Chengyu HuoFabrizio LombardiCarlos Blanco-CenturionPriyattam J ShiromaniPlamen Ch Ivanov
Published in: The Journal of neuroscience : the official journal of the Society for Neuroscience (2024)
Sleep control depends on a delicate interplay among brain regions. This generates a complex temporal architecture with numerous sleep-stage transitions and intermittent fluctuations to micro-states and brief arousals. These temporal dynamics exhibit hallmarks of criticality, suggesting that tuning to criticality is essential for spontaneous sleep-stage and arousal transitions. However, how the brain maintains criticality remains not understood. Here, we investigate θ - and δ -burst dynamics during the sleep-wake cycle of rats (Sprague-Dawley, adult male) with lesion in the wake-promoting locus coeruleus (LC). We show that, in control rats, θ - and δ -bursts exhibit power-law ( θ -bursts, active phase) and exponential-like ( δ -bursts, quiescent phase) duration distributions, as well as power-law long-range temporal correlations (LRTCs)-typical of non-equilibrium systems self-organizing at criticality.

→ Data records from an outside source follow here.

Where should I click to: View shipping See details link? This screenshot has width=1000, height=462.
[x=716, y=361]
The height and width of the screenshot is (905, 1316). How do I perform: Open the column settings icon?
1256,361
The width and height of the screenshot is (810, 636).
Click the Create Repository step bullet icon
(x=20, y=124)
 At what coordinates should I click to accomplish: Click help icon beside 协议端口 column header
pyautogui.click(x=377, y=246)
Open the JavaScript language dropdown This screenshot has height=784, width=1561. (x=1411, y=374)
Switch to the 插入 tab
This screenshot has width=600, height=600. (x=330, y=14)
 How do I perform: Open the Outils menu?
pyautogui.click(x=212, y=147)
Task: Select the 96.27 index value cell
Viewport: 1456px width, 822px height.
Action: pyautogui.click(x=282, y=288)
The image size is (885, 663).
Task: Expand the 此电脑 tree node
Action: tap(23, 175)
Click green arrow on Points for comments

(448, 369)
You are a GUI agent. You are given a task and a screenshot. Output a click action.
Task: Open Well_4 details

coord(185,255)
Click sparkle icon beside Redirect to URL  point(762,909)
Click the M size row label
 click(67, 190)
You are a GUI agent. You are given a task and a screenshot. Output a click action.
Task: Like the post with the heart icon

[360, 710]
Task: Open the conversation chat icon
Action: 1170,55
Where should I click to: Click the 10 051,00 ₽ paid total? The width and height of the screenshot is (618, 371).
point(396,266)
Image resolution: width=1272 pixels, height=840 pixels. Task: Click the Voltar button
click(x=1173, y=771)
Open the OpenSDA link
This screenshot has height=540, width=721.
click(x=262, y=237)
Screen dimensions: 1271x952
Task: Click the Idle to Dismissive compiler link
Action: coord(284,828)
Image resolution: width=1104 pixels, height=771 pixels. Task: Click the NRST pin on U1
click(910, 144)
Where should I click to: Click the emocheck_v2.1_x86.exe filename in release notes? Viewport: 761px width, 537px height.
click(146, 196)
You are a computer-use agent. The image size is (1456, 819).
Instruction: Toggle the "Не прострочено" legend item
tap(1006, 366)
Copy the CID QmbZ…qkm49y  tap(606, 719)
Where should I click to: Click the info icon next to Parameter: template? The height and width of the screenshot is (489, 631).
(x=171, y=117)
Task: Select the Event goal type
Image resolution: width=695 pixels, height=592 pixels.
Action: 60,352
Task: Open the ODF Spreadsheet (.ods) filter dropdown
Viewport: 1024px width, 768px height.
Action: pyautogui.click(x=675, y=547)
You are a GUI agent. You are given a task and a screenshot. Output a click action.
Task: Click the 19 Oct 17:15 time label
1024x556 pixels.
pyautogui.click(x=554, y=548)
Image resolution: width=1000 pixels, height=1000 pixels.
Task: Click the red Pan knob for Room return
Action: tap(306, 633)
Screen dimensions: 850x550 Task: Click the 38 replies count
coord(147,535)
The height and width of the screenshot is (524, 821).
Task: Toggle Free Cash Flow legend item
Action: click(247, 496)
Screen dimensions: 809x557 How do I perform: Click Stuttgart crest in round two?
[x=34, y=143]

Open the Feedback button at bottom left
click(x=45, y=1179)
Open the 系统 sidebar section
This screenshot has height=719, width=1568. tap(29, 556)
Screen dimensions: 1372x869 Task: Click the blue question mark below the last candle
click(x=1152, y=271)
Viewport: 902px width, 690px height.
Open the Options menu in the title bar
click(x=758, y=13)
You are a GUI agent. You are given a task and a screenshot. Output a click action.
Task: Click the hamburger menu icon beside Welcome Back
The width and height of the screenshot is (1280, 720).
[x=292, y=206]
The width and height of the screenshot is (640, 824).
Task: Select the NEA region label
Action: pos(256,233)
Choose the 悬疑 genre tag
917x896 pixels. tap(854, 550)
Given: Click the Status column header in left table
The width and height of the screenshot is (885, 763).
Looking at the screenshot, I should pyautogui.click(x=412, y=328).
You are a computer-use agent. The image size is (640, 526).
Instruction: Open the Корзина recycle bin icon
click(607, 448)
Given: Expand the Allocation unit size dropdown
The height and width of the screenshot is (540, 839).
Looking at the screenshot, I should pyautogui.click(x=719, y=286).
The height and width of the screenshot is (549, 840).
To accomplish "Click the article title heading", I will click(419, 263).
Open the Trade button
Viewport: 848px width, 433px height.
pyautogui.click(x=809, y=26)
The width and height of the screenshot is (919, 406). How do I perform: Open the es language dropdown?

Furthermore, consecutive θ - and δ -bursts durations are characterized by anti-correlated coupling, indicating a new class of self-organized criticality that emerges from underlying feedback between neuronal populations and brain areas involved in generating arousals and sleep states. In contrast, we uncover that LC lesion leads to alteration of θ - and δ -burst critical features, with change in duration distributions and correlation properties, and increase in θ - δ coupling. Notably, these LC-lesion effects are opposite to those observed for lesions in the sleep-promoting ventrolateral preoptic (VLPO) nucleus. Our findings indicate that critical dynamics of θ - and δ -bursts arise from a balanced interplay of LC and VLPO, which maintains brain tuning to criticality across the sleep-wake cycle-a non-equilibrium behavior in sleep micro-architecture at short timescales that coexists with large-scale sleep-wake homeostasis.